Even though allowing your body to tic can be as pleasurable and necessary as breathing, it can also be very damaging.  Most tics are small or inconsequential – more annoying and uncomfortable than anything else. Some tics, however, can place the individual at risk of physical danger – whether directly (punching yourself in the face; banging your head against a wall) or indirectly (getting distracted by a tic and walking into traffic; saying or doing the wrong thing to the wrong person).  Some tics can even put other people in danger such as grabbing a steering wheel while someone is driving.  According to Dr. Shady, these types of tics are rarer but have been known to occur.
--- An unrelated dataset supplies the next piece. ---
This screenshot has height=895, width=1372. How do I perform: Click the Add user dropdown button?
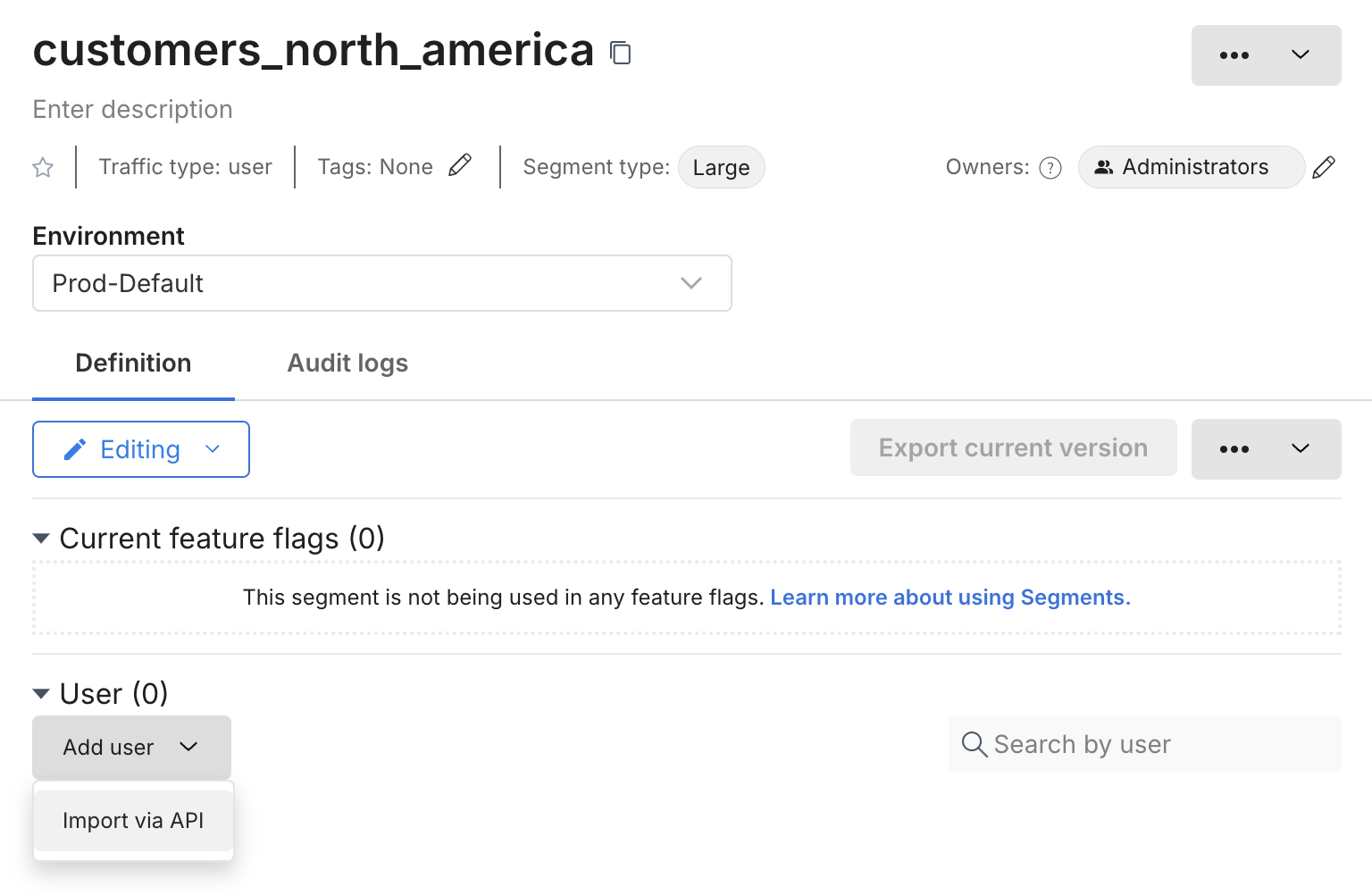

Some tics can also be quite scary to the individual involved.  For example, over the years I have had a periodic tic in my diaphragm that would not allow me to catch my breath.  Because of having almost drowned once in my youth, I have an inherent fear of suffocation and, as such, experience moments of terror when this tic occurs and am grateful that it does not come more frequently or last very long.

“You Can’t Even Tell”

When I tell people that I have TS, one of the comments that drive me crazy is, “You can’t even tell.”  This statement causes me to grind my teeth because I can tell – I know each and every time that my body does something that I do not want it to do.   My tics feel so big and obvious that I believe others must see them and I cannot help but respond to this comment by stating, “Yes, I can tell.”
Perhaps one reason that my TS isn’t as obvious to others as I feel it should be is because their misconception of what TS is.  Many people when they think of TS will immediately think of excessive, compulsive swearing.  This is a stereotype that is spread through such Hollywood movies as Deuce Bigalow: Male Gigolo (1999) and The Pest (1997).  The reality is that only an approximate 5% of people with TS have coprolalia (the excessive and uncontrollable use of foul or obscene language). 

“Flawed for a Purpose”

Like many people living with TS, I have suffered most of my life with self-esteem issues.  I always felt that there was something wrong or defective with me and that my friends only tolerated me and my tics because they felt sorry for me.  I believed that God must have hated me or I must have done something wrong to have been “cursed” with this.  Some people that I have spoken to regarding their TS have shared that they felt their disorder brought them closer to a God who loves all his creations and accepts all equally, while others shared similar sentiments to my own.
It was about eight years ago, that I was finally able to accept my TS as a blessing rather than a curse and it all began with my sister offering to go through The Purpose Driven Life with me.  Over the course of the next forty weeks – one chapter a week – we came to understand God and purpose in a different way.  For me, the beginning of understanding came in Chapter Two when Rick Warren says that God doesn’t make mistakes and that he “left no detail to chance.”  Later, in Chapter 35, he encourages his readers to accept that they have a lot of flaws and imperfections because “your weaknesses are not an accident.” God put our weaknesses, flaws, and imperfections there for a reason – to be used to his glory.
As I meditated on this book, I was reminded of John 9:2-3. The disciples asked Jesus who sinned for a man to be born blind and he replied that “This happened so that the works of God might be displayed in him.” This reflection led me to see that God gave me TS for a reason and that it does not make me different in a bad way but in a special way.  I feel blessed when I look back on my life and imagine what a different person I would be without TS.  It has caused me to have a compassion and understanding of differences and hidden difficulties that I might not have had. This understanding has led to blessing in life, family, and friends, and allowed me to be able to help my son when he began to exhibit symptoms as well.